São Paulo - Há, no próprio governo, quem desconfie que a tal crise sistêmica (do sistema financeiro) pode ocorrer em decorrência da ação do próprio governo. Ou, mais exatamente, da teimosia em manter os juros abusivamente elevados.
O raciocínio é o seguinte: hoje, em decorrência do altíssimo custo do dinheiro, há um punhado de empresas que não estão conseguindo saldar seus débitos junto ao sistema financeiro. É claro que, entre elas, estão companhias ineficientes, mas há também as perfeitamente sadias que, não obstante, sentem falta de oxigênio (liquidez, no jargão do mercado, ou dinheiro em bom português).
Se tais empresas não pagarem o que devem aos bancos, alguns deles podem se ver em dificuldades, mesmo que não tenham praticado fraude ou irregularidade alguma.
Fecha-se o círculo assim: qualquer banco de médio ou grande porte que venha a ter dificuldades vai causar pânico na praça, desatando o risco da tal crise sistêmica. Ainda mais no ambiente rarefeito que se criou a partir dos episódios Econômico e Nacional.
O próprio presidente da República concorda que "é necessário fazer alguma coisa", frase que disse, ainda em janeiro, ao mais recente interlocutor que lhe apresentou o problema dos juros.
A própria equipe econômica deu demonstrações de que também está de acordo com a tese quando, no final do ano passado, anunciou um relaxamento dos compulsórios como o melhor caminho para que se reduzissem os juros. Mas foi um relaxamento insuficiente.
Tem-se portanto um cenário em que todo mundo que manda está de acordo em que "é necessário fazer alguma coisa", para usar expressão do próprio presidente, mas em que ninguém faz coisa alguma. Ou, pelo menos, não o faz na medida das necessidades.

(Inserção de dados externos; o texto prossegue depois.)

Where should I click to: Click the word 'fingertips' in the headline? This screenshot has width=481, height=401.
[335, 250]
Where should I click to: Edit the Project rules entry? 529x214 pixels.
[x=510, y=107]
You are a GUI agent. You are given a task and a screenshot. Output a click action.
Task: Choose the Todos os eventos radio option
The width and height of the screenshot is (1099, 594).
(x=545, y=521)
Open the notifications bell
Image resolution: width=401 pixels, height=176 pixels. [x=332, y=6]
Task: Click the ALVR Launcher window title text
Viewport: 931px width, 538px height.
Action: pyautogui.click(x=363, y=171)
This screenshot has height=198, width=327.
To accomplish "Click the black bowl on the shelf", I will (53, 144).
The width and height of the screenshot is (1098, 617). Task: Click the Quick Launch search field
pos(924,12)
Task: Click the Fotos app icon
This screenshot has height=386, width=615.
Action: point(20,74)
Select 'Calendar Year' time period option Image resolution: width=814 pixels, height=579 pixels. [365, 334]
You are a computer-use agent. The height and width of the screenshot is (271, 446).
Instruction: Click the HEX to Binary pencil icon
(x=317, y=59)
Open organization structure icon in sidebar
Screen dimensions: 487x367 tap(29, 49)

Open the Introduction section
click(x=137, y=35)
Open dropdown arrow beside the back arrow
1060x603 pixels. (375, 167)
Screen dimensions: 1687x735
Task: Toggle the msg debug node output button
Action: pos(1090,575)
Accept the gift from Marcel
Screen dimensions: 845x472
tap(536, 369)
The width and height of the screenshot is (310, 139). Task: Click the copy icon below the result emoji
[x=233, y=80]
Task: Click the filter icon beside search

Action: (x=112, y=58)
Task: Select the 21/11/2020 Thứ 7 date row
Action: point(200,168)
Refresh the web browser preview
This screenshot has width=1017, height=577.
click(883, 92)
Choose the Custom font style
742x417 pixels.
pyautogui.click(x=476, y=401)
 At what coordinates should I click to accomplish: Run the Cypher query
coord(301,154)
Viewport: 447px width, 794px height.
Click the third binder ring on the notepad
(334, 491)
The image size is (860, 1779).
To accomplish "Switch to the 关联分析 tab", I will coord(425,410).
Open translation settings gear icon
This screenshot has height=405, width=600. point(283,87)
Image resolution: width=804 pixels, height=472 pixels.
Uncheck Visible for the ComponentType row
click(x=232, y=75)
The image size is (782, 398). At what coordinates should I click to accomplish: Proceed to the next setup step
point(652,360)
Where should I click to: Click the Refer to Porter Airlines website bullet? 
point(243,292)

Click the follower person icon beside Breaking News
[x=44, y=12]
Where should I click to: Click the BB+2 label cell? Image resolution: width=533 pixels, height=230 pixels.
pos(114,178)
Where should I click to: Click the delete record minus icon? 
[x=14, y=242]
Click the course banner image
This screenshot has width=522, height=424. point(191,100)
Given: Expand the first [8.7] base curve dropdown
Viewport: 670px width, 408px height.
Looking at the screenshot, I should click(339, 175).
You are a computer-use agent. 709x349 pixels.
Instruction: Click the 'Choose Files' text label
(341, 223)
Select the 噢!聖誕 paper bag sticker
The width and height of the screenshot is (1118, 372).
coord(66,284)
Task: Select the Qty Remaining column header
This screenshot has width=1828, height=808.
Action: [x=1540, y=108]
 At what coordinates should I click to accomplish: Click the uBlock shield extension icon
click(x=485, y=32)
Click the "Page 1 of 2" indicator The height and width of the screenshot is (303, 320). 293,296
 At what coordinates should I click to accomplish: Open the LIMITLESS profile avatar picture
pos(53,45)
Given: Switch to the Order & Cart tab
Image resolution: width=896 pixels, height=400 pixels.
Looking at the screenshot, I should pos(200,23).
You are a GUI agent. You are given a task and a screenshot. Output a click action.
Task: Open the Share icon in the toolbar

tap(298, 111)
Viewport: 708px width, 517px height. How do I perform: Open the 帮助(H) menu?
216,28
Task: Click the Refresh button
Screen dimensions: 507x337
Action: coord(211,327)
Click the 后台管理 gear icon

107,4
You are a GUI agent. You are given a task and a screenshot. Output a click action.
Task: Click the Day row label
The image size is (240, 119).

Seria engraçado, não fosse trágico, que venha a ocorrer por teimosia a tal crise sistêmica (ainda que numa versão branda), que o governo diz pretender evitar, ao despejar recursos no programa de auxílio às fusões bancárias. Ou até antes, se no seu depoimento de hoje ao Congresso o presidente do Banco Central, Gustavo Loyola, der algum escorregão.